The Second Lateran Council in 1139 banned the crossbow and ballista, the weapons of mass destruction of their day, because these armour-piercing instruments were considered too violent. By the 1300s a body of customary law had come into being to regulate the behaviour of knights, the jus militare (law of the knights), or what we today call ‘chivalry’. Formal military courts of chivalry were created to try cases of alleged violations. In the High Middle Ages, these legal notions evolved into various regal ordinances to protect civilian populations against murder, rape, imprisonment and ransoming.
During the High Middle Ages, too, kings issued laws that imposed restrictions on war-making. The first was King John’s Constitutions of 1214, which broadened the class of protected persons in wartime to include not only the Church but peasants and property. A still more important law may have been King Richard II’s Ordinances of 1385 banning robbery, plunder and killing or capturing of unarmed women and clergymen during battle. The Ordinance of Charles VII of France (1439) and the Scottish Articles and Ordinances of War (1643) sustained these protections of civilian populations against murder, rape, imprisonment, ransoming and plunder.
It took until the 19th century for the law of war to be conceived as a body of international legal principles, and it wasn’t until after the second world war that a truly international judicial reckoning was deemed necessary.
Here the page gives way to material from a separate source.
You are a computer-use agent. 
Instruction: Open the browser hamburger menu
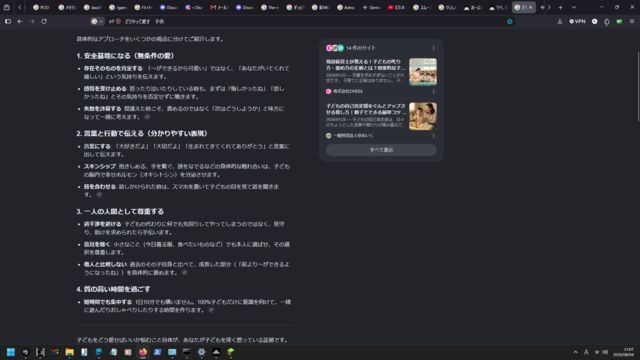pos(632,21)
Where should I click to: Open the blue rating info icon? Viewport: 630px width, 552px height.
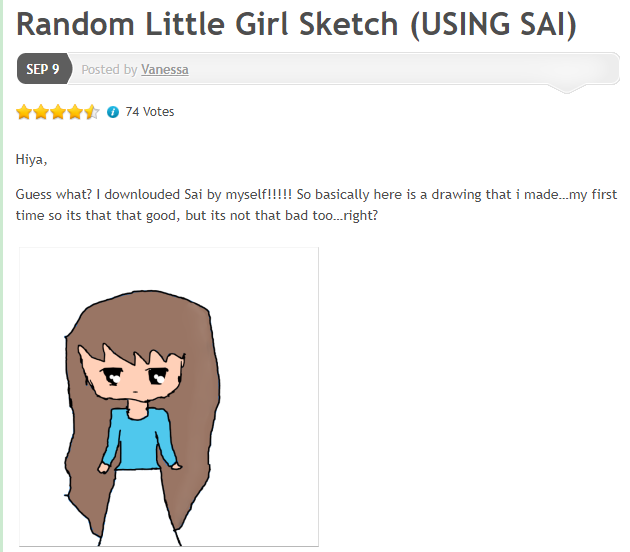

The Nuremberg International Tribunal and its sister court in Asia, the International Military Tribunal for the Far East, were the first to try accused war criminals on the principle of individual responsibility for violating international law. Other international conventions followed, the Genocide Convention (1948) and the Geneva Conventions (1949) being among the most significant.
The first international criminal tribunal since world war two was formed in the 1990s. The Balkan wars begot the International Criminal Tribunal for Yugoslavia by 1993, while the Rwandan genocide produced a comparable body in 1994. In 1998 the UN created, for the first time in history, a permanent criminal court with jurisdiction over war crimes, crimes against humanity, genocide and crimes against peace. The International Criminal Court’s charter, the Rome Statute, is explicitly modelled on the London Charter that created the Nuremberg tribunal in 1945.
The Preamble to the Rome Statute describes as one of the ICC’s aims the punishment of ‘shocking’ crimes that threaten global peace. Such language brings to mind the war in Ukraine today. Because neither Russia nor Ukraine were signatories to the ICC, the Rome Statute does not allow prosecution of crimes against peace for the invasion. But crimes against humanity, war crimes and genocide might yet be prosecuted there. Moreover, because these acts confer universal jurisdiction, any signatory to the Geneva Conventions or Genocide Convention is legally authorised to prosecute suspected Russian war criminals in their domestic courts.
Are these long shots? Maybe. But as we approach the issue of Russian liability for war crimes in Ukraine, it may be premature to wring our hands in dejection. We are creatures capable of bestial cruelty but also with the capacity to set aside our worst tendencies as we reach toward justice. We’ve done it before in Geneva, Nuremberg, Tokyo and The Hague; we can do it again. Let Vladimir Putin beware.